EXTRAIT DU TEXTE =>
Ce roman est une fresque historique dense et foisonnante. On y suit 5 familles de 4 pays différents, qui chacune nous éclaire sur le point de vue de leur pays et de leur classe sociale pendant la Première Guerre mondiale (un peu avant et un peu après, histoire de planter le décors).
(Il y a au début de ce livre une liste de personnages qui fait 6 pages, ça m’a un peu impressionnée au départ, mais pendant ma lecture je n’en ai pas eu besoin une seule fois, les personnages sont assez forts pour qu’on ne les mélange pas.)
On fait d’abord la connaissance des Williams, famille de mineurs gallois, ce sont eux qui nous ferons rentrer dans le quotidien de la classe ouvrière britannique en ce début de XXe siècle.
Les Williams travaillent dans les mines qui se trouvent sur les terres du comte Fitzherbert, aristocrate conservateur qui a épousé une princesse russe (assez antipathique, mais qui représente à merveille les pires côtés de la noblesse).
L’Allemagne est représentée (cette formule me fait penser à l’Eurovision) par la famille Von Ulrich, tous diplomates, basés à Londres au début du roman. Là c’est plus simple (ou presque) une seule famille regroupe les deux points de vues possibles : Otto, le père est un conservateur très proche du kaiser et Walter, son fils, représente une nouvelle génération d’Allemands, plus ouverte sur le monde.
On poursuit notre route en Russie, où les frères Pechkov, tous deux ouvriers dans une fonderie vont pour l’un partir aux Etats-Unis et l’autre prendre une part importante aux événements de son pays.
Gus Dewar permet d’introduire les États-Unis. C’est un personnage plus discret que les autres mais néanmoins essentiel.
Cette liste de personnages donne à croire qu’il n’y a que les hommes qui mènent l’histoire, mais les femmes y prennent une part importante, notamment concernant la lutte pour l’évolution des droits des femmes au Royaume-Uni. Mais ces femmes sont assez difficiles à décrire sans que je ne sois obligée de vous en dire trop sur l’histoire. (Les deux principales sont pourtant les personnages que j’ai préférés)

Chacun des personnages nous fait entrer dans son quotidien. Nous n’accédons pas seulement à leurs avis politiques, mais aussi à leurs relations familiales, leur travail, leur maison… Ce roman donne chair au mornes frises chronologiques que l’on trouve dans les manuels d’Histoire (même si ces dernières années les programmes scolaires ont fait des progrès sur le côté humain de l’Histoire).

CONSIGNES =>
[a] Reproduisez le passage de l'extrait qui commence par "Chacun des personnages" et va jusqu'à "humain de l’Histoire).".
[b] Selon l'extrait, combien de pages compte la liste de personnages placée au début du livre ?
Appuyez-vous uniquement sur l'extrait.

LIGNES FOURNIES =>
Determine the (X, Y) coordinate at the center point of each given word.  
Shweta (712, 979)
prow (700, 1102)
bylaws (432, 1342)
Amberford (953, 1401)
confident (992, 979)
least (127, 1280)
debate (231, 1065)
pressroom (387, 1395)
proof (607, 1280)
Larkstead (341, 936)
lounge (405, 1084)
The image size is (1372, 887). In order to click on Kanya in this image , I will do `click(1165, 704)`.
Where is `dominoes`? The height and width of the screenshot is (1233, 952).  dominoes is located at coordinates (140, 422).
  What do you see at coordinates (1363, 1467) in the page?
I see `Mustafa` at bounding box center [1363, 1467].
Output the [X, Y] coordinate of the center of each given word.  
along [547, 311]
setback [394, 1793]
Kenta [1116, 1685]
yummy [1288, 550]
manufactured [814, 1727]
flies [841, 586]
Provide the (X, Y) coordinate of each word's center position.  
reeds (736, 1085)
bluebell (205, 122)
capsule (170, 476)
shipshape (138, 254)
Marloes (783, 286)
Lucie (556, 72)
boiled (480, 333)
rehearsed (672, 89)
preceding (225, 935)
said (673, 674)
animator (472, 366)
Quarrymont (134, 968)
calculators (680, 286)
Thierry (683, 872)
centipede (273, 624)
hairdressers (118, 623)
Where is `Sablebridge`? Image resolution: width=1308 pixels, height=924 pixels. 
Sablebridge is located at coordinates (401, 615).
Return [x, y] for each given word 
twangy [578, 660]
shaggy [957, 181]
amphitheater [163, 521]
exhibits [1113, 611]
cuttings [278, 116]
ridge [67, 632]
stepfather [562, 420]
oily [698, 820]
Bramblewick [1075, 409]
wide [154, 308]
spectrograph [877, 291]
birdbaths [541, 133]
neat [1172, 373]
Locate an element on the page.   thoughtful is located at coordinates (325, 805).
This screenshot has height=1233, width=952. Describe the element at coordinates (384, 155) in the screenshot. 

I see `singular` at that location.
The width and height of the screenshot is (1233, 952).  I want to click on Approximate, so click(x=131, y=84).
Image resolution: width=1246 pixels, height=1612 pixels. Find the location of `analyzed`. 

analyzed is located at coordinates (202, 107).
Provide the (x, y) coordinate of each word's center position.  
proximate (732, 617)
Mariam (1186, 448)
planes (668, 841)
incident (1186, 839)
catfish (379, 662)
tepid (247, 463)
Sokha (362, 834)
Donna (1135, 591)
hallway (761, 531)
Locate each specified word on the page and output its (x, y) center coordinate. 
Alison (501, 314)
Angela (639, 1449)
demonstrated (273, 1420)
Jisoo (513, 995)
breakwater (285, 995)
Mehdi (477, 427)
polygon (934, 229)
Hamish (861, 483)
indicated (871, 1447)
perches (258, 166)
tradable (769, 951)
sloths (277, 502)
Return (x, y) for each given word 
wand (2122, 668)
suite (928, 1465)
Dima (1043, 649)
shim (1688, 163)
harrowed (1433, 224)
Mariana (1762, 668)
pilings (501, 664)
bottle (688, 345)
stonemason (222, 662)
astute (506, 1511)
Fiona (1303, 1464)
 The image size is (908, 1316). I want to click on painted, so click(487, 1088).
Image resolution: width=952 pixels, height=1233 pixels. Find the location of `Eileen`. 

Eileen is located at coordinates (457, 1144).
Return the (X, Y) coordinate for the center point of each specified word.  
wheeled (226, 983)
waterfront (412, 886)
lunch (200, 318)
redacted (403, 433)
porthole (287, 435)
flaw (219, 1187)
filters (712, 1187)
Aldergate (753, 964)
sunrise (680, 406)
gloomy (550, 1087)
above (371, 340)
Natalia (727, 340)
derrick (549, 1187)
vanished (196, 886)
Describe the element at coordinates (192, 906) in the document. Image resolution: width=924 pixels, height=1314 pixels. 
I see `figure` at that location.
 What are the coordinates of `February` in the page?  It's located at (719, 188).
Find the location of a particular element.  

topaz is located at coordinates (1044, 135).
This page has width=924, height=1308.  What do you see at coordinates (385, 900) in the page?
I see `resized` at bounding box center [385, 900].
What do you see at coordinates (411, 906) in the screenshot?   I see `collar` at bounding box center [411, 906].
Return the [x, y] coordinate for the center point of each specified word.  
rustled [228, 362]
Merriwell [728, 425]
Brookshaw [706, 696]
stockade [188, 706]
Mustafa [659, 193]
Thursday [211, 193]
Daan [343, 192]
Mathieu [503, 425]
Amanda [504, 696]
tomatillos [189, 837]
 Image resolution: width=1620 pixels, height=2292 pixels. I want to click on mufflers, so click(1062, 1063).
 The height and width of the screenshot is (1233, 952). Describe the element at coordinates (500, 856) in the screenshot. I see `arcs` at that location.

RÉPONSES PAR CONSIGNE =>
[a]
Chacun des personnages nous fait entrer dans son quotidien. Nous n’accédons pas seulement à leurs avis politiques, mais aussi à leurs relations familiales, leur travail, leur maison… Ce roman donne chair au mornes frises chronologiques que l’on trouve dans les manuels d’Histoire (même si ces dernières années les programmes scolaires ont fait des progrès sur le côté humain de l’Histoire).

[b] Elle fait six pages.